They are impressive even when restaurant reviewing, as I discovered when putting out food for them when I lived in Kingston, Ontario. Their leading gourmandess came to visit, promptly, but alone, whenever I put something out. I would listen to her detailed judgements, from the other side of a window, from which she knew I never threatened to pounce.
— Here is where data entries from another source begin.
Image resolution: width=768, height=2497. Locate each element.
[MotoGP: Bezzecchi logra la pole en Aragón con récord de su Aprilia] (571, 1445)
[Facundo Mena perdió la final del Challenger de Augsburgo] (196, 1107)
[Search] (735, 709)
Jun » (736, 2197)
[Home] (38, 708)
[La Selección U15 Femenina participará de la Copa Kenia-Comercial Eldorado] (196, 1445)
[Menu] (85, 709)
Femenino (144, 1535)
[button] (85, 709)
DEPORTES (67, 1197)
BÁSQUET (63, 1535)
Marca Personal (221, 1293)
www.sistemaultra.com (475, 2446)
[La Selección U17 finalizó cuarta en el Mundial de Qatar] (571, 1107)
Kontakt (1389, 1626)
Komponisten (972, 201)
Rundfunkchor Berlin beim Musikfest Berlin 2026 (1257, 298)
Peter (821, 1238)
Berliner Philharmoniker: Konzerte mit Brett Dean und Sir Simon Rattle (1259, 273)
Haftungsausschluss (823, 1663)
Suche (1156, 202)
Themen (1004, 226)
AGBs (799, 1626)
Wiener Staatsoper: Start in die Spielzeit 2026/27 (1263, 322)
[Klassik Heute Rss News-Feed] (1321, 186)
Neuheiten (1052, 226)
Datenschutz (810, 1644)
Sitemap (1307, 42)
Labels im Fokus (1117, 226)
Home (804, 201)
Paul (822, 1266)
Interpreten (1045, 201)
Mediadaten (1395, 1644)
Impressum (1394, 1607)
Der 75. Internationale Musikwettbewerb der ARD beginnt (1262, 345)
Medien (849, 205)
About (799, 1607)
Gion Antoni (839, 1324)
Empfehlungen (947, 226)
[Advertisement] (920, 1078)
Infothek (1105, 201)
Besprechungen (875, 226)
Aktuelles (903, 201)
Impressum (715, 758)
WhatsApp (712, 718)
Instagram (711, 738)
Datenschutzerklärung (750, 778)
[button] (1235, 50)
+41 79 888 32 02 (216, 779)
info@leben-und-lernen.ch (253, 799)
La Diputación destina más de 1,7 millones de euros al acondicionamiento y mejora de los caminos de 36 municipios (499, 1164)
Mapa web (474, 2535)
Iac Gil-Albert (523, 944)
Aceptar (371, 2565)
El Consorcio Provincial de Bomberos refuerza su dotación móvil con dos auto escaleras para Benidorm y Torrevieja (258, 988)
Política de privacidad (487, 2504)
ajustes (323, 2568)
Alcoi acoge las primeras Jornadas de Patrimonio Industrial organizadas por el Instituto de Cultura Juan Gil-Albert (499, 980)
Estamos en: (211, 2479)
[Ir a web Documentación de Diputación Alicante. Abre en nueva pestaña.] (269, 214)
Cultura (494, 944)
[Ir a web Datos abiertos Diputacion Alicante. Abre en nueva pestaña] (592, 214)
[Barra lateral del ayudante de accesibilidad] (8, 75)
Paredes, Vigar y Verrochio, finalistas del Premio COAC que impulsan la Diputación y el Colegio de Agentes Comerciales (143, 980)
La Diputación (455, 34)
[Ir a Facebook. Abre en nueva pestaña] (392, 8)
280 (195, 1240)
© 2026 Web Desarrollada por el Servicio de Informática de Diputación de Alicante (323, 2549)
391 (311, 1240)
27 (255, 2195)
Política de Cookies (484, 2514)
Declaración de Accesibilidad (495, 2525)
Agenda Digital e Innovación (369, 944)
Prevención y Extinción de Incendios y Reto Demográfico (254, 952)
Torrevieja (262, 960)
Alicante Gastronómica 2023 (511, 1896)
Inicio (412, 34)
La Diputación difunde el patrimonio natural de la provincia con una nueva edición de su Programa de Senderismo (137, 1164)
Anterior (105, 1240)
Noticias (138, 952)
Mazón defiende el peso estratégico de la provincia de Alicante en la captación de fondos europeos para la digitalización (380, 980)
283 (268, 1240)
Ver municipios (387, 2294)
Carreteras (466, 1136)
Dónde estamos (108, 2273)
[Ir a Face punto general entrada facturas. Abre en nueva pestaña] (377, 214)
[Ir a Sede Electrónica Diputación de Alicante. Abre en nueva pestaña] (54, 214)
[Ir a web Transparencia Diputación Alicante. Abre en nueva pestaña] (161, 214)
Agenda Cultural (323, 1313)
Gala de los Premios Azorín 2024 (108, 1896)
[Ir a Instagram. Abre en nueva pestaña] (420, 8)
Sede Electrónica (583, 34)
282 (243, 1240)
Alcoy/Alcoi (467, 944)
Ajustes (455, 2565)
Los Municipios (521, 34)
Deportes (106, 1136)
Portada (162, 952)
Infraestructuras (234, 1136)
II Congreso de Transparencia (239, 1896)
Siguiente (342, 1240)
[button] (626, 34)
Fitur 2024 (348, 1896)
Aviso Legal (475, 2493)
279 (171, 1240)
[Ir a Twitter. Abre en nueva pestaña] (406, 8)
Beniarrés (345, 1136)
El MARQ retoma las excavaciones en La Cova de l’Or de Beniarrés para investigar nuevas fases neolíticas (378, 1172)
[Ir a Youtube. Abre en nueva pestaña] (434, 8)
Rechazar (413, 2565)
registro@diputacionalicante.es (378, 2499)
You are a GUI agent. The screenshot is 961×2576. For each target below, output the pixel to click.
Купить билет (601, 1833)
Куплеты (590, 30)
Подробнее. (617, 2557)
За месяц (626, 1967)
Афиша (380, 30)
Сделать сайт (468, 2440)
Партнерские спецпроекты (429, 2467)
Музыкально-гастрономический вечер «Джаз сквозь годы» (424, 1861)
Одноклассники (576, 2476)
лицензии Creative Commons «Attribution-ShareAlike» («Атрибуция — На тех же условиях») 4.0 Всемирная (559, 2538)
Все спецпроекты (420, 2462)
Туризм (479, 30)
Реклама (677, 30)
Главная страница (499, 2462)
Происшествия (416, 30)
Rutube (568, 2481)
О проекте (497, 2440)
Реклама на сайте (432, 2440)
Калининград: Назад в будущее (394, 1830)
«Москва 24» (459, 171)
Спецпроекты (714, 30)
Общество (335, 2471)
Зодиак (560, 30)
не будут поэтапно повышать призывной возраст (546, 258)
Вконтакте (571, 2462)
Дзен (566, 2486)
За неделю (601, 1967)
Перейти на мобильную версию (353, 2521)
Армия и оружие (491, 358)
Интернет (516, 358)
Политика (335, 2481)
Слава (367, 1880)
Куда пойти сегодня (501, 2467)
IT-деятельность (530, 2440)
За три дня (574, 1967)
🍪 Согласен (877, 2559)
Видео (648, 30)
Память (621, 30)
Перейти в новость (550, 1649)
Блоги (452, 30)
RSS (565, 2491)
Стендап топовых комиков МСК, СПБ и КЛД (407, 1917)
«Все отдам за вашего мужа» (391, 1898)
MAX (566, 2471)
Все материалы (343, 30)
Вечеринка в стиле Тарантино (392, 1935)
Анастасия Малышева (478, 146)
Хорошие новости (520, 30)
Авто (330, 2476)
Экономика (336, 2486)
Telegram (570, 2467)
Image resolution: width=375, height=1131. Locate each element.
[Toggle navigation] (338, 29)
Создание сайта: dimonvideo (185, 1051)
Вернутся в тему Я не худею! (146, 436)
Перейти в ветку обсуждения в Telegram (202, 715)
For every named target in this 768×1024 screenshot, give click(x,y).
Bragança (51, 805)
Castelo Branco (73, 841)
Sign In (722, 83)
Sometimes the proffered food was rejected, with a definitive, contemptuous phrase: “Unnecessarily exotic,” she might say. “Only a human would eat this.”

Now, the education system for their young (they had a school that met on the grass in Artillery Park, just across the street) put all our progressive scholarship to shame. For we classify everything fashionably into degrees of “Left” and “Right” — whereas the crows, like other intelligent birds, know that the categories are rather “Right” and “Wrong.”

Graceless aging

“God, I hate white people,” I declared upon arriving at a weekly conference with my respected priest, in recent antiquity. Father smiled indulgently. “I know what you mean,” he contributed.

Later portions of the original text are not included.